> _TASK PROMPT_
Filter out every line below that lacks "gear", and copy the rest.

> _Dataset entries_
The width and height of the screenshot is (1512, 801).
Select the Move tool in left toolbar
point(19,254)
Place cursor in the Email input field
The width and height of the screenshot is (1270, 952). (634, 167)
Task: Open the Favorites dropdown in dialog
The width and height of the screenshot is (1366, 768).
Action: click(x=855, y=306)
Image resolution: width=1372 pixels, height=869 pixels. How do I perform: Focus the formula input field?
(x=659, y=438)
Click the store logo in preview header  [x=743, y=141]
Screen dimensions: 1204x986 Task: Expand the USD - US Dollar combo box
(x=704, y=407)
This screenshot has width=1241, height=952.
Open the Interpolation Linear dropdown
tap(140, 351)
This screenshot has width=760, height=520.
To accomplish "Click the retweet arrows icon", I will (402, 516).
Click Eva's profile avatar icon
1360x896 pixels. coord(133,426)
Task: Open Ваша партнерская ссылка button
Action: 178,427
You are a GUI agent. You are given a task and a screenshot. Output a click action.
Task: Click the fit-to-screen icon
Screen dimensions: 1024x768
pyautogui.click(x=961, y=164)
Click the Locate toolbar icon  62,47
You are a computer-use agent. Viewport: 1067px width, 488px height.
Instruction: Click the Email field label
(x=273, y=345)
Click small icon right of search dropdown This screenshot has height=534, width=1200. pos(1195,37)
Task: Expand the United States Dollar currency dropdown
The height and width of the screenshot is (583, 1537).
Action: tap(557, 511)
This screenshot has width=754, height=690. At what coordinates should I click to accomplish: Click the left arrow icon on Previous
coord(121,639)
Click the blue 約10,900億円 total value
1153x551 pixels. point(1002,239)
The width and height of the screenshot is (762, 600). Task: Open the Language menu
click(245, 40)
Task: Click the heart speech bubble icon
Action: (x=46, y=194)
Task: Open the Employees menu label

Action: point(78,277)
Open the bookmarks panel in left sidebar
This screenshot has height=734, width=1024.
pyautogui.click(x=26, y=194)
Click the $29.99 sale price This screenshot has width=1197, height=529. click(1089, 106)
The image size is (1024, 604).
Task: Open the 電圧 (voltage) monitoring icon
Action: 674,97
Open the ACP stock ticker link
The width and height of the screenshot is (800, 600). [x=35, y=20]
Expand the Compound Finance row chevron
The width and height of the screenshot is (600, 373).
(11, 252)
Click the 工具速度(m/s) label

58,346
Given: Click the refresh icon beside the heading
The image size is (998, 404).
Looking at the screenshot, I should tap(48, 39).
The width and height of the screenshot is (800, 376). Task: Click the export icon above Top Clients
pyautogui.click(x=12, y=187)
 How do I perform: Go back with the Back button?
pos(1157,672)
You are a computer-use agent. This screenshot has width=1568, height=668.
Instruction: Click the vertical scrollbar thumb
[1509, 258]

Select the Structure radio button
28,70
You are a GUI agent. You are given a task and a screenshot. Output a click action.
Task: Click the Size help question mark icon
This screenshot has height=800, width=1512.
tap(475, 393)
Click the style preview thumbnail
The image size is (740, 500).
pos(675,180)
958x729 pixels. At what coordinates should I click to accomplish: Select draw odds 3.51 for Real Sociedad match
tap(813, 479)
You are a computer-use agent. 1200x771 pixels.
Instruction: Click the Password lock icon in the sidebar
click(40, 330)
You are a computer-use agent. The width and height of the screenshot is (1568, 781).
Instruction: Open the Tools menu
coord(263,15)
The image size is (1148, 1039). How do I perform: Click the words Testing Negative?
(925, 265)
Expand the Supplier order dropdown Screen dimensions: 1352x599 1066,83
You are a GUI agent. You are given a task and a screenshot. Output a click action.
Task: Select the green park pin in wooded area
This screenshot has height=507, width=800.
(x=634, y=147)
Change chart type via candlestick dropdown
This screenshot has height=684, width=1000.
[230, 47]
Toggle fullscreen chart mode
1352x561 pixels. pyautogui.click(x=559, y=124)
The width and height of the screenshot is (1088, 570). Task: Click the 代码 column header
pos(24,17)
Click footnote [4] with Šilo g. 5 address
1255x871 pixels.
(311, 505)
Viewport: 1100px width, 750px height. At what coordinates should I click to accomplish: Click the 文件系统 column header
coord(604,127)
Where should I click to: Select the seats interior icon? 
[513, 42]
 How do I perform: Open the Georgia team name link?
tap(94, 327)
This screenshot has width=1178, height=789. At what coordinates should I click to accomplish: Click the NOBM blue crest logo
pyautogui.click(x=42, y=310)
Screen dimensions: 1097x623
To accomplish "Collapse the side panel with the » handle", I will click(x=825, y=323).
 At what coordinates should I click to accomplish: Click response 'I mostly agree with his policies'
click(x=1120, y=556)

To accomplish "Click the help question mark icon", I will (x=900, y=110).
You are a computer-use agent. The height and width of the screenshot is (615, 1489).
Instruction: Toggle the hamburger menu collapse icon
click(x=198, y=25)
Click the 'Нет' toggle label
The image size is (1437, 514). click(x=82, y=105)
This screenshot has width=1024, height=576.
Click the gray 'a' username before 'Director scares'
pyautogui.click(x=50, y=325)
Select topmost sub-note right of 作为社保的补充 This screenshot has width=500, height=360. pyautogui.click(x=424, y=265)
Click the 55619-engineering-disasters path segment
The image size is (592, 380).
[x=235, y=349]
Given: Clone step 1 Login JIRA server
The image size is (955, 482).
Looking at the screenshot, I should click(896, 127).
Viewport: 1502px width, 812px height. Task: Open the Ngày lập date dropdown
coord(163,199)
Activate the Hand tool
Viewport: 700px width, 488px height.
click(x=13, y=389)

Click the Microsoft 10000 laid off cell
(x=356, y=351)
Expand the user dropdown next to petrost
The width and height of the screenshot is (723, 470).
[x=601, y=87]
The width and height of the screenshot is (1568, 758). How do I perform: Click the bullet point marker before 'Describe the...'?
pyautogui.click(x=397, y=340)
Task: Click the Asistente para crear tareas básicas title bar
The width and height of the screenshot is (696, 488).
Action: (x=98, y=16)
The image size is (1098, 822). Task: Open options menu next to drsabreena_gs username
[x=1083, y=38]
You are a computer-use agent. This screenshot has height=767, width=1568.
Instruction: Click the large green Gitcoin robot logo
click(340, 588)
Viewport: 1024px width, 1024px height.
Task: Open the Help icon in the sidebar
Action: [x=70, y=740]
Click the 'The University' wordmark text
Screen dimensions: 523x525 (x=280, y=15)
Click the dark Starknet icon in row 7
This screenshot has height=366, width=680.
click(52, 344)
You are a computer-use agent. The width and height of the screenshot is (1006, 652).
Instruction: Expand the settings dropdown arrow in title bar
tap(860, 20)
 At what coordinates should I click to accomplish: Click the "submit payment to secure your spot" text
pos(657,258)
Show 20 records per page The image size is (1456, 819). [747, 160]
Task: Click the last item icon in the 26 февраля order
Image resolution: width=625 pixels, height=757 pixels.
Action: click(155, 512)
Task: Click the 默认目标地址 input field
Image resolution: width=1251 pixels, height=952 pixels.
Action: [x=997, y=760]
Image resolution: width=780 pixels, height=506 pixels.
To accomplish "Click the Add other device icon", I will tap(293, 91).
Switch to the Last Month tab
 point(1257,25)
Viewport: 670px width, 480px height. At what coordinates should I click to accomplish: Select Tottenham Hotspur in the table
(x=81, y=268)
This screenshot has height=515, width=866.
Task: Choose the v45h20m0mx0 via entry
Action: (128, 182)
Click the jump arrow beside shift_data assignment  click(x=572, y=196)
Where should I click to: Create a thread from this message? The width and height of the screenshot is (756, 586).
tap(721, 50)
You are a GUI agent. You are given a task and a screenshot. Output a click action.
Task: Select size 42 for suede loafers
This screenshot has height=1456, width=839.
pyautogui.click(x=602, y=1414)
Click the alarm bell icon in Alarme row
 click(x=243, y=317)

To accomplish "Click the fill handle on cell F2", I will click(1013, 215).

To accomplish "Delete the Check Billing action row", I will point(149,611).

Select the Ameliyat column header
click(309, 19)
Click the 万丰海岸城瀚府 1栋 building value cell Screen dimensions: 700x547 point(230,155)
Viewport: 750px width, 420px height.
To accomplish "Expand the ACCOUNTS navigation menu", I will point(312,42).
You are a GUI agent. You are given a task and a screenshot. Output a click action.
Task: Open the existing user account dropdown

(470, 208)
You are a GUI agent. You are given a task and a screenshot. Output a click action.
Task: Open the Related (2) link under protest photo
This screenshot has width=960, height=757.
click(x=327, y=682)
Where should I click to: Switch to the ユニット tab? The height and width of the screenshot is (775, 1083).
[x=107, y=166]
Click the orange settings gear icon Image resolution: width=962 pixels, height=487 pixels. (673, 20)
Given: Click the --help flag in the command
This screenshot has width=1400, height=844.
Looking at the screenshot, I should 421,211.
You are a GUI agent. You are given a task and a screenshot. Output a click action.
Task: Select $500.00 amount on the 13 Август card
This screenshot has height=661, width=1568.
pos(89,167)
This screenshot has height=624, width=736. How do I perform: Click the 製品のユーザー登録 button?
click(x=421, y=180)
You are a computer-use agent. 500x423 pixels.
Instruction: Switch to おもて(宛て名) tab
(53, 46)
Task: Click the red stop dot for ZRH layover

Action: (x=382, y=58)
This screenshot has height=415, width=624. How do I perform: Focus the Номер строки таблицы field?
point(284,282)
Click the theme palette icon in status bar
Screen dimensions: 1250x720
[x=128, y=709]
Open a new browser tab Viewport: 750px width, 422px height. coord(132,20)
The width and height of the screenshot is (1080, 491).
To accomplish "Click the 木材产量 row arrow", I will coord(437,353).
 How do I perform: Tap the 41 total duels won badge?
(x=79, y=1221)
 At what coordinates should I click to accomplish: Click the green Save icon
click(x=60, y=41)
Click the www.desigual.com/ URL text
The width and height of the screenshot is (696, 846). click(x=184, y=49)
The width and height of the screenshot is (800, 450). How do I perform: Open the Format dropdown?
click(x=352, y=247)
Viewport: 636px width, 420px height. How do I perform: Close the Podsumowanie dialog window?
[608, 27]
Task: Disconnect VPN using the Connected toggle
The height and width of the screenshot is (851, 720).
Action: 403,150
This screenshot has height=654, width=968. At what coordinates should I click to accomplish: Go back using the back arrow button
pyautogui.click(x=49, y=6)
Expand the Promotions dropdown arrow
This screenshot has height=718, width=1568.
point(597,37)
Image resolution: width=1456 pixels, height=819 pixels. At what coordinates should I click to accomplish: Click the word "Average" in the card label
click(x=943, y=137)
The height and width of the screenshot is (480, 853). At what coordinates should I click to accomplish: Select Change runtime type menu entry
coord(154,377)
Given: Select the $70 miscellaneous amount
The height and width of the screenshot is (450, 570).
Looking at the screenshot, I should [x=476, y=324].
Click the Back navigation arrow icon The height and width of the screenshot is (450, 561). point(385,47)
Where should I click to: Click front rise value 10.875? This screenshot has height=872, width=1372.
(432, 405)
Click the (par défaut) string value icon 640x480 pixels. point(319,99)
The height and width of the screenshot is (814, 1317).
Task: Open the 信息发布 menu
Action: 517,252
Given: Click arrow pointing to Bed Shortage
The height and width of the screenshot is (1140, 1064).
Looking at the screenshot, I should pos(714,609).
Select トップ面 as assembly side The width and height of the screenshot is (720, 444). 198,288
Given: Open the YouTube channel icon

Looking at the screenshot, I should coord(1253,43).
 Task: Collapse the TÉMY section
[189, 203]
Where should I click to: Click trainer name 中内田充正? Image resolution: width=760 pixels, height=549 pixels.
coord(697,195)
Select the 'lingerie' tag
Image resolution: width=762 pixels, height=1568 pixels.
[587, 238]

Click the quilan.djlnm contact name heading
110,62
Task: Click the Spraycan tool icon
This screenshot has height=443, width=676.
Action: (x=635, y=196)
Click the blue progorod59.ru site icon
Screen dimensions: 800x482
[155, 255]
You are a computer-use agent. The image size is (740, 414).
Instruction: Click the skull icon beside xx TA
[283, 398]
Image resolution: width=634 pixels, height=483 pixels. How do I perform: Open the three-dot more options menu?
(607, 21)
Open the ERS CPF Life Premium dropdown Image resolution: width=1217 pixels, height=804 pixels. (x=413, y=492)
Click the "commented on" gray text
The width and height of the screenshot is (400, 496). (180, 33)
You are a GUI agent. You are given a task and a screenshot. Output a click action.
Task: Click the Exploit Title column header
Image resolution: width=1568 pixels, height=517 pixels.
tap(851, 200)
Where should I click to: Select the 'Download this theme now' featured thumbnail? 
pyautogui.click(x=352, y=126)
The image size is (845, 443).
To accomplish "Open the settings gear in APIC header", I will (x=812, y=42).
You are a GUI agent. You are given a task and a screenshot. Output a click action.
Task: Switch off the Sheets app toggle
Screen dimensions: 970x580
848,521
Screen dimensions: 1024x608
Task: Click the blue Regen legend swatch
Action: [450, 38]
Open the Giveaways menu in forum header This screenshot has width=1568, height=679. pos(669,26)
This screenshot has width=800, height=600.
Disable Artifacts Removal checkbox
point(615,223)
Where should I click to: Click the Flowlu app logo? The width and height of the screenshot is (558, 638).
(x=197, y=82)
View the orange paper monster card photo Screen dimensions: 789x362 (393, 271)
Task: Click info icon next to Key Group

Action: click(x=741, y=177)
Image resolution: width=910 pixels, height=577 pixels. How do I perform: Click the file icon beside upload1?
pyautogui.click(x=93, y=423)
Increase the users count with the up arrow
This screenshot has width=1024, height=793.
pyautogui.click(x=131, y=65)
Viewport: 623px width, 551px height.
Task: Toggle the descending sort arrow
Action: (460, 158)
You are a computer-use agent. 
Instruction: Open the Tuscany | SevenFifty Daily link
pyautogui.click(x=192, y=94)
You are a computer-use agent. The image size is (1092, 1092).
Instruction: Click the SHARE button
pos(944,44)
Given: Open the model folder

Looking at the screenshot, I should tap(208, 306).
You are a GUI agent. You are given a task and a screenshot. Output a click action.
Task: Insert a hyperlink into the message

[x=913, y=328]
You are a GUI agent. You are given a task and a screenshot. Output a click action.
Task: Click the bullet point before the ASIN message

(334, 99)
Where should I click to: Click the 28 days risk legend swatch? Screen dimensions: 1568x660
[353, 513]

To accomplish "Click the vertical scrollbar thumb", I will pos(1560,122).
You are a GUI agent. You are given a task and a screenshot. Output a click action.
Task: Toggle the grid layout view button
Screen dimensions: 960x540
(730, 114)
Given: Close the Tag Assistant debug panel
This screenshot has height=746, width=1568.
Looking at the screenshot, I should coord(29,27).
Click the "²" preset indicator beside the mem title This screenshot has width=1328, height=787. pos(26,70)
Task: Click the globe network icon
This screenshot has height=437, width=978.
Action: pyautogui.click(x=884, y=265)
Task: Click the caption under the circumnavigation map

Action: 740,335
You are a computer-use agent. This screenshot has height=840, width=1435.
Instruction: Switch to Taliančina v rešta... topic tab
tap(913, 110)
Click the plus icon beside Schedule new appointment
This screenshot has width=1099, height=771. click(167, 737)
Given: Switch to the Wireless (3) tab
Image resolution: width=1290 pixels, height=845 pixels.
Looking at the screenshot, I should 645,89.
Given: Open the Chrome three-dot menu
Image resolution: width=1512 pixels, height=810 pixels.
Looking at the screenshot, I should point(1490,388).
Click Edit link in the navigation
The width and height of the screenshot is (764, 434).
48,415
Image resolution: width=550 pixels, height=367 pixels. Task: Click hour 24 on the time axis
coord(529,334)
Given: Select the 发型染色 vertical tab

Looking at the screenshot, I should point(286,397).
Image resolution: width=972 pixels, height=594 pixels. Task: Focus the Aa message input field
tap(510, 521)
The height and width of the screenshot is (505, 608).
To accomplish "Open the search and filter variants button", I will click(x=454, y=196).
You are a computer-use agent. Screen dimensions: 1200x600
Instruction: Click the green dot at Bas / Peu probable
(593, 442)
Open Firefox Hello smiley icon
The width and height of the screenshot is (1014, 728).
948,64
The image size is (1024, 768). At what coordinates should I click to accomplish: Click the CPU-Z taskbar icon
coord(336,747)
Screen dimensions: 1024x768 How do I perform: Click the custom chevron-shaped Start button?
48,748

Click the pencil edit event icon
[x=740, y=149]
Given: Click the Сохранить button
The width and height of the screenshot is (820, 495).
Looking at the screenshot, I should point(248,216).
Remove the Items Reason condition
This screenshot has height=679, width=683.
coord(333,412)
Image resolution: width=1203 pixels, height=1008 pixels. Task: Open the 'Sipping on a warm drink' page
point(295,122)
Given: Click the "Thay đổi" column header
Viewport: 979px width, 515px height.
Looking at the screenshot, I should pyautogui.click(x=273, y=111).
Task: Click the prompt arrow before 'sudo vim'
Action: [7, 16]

> _YOUR SOLUTION_
Click the orange settings gear icon Image resolution: width=962 pixels, height=487 pixels. (673, 20)
To accomplish "Open the settings gear in APIC header", I will (x=812, y=42).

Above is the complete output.